There has been a recent slew of fantastic posts about critical theory and discourse in the digital humanities. To sum up: hacking, yacking, we need more of it, we already have enough of it thank you very much, just deal with the French names already, openness, data, Hope! The unabridged version is available for free at an Internet near you. At this point in the conversation, it seems the majority involved agree that the digital needs more humanity, the humans need more digital, and the two aren’t necessarily as distinct as they seem.
The conversation reminds me of a theme that came at the NEH Institute on Computer Simulations in the Humanities this past summer. At the beginning of the workshop, Tony Beavers introduced himself as a Bad Humanist. What is a bad humanist? We tossed the phrase out a lot during those three weeks — we even made ourselves a shirt — but there was never much real discussion of what that meant. We just had the general sense that we were all relatively bad humanists.
One participant was from “The Centre for Exact Humanities” (what is that everyone else is doing?) in Hyderabad, India; many participants had backgrounds in programming or mathematics or economics. All of our projects were heavily computational, some were economic or arguably positivist, and absolutely none of them felt like anything I’d ever read in a humanities journal. Are these sorts of computational humanistic projects Bad Humanities? Of course the question is absurd. These are not Bad Humanities projects, they’re simply new types of research. They are created by people with humanities training, who are studying things about humans and doing so in legitimate (if as-yet-untested) ways.

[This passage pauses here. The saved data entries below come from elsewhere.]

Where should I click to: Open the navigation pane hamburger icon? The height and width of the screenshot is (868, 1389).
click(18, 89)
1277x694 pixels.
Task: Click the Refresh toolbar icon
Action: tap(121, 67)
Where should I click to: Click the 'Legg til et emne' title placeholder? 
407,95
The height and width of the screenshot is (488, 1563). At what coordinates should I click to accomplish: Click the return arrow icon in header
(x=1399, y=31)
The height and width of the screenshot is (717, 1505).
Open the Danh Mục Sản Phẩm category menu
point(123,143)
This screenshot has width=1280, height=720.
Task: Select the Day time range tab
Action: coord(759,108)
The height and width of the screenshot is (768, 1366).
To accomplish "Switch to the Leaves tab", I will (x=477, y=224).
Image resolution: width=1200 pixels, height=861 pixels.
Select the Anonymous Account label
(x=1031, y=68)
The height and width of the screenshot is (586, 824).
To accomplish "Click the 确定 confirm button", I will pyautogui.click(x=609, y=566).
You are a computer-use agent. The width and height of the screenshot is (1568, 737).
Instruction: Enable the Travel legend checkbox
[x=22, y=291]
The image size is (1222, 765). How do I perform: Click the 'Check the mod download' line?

Fast forward to this October at the bounceback for NEH’s Network Analysis in the Humanities summer institute. The same guy who called himself a bad humanist, Tony Beavers, brought up the question of whether we were just adopting old social science methods without bothering to become familiar with the theory behind the social science. As he put it, “are we just bad social scientists?” There is a real danger in adopting tools and methods developed outside of our field for our own uses, especially if we lack the training to know their limitations.
In my mind, however, both the ideas of a bad humanist (lacking the appropriate yack) or of a bad social scientist (lacking the appropriate hack) fundamentally miss the point. The discourse and theory discussion has touched on the changing notions of disciplinarity, as did I the other day. A lot of us are writing and working on projects that don’t fit well within traditional disciplinary structures; their subjects and methods draw liberally from history, linguistics, computer science, sociology, complexity theory, and whatever else seems necessary at the time.
As long as we remain aware of and well-grounded in whatever we’re drawing from, it doesn’t really matter what we call what we do — so long as it’s done well. People studying humans would do well not to ignore the last half-century of humanities research. People using, for example, network analysis should become very familiar with its theoretical and methodological limitations. By and large, though, the computational humanities projects I’ve come across are thoughtful, well-informed, and ultimately good research. Whether it actually is still good humanities, good social science, or good anything else doesn’t feel terribly relevant.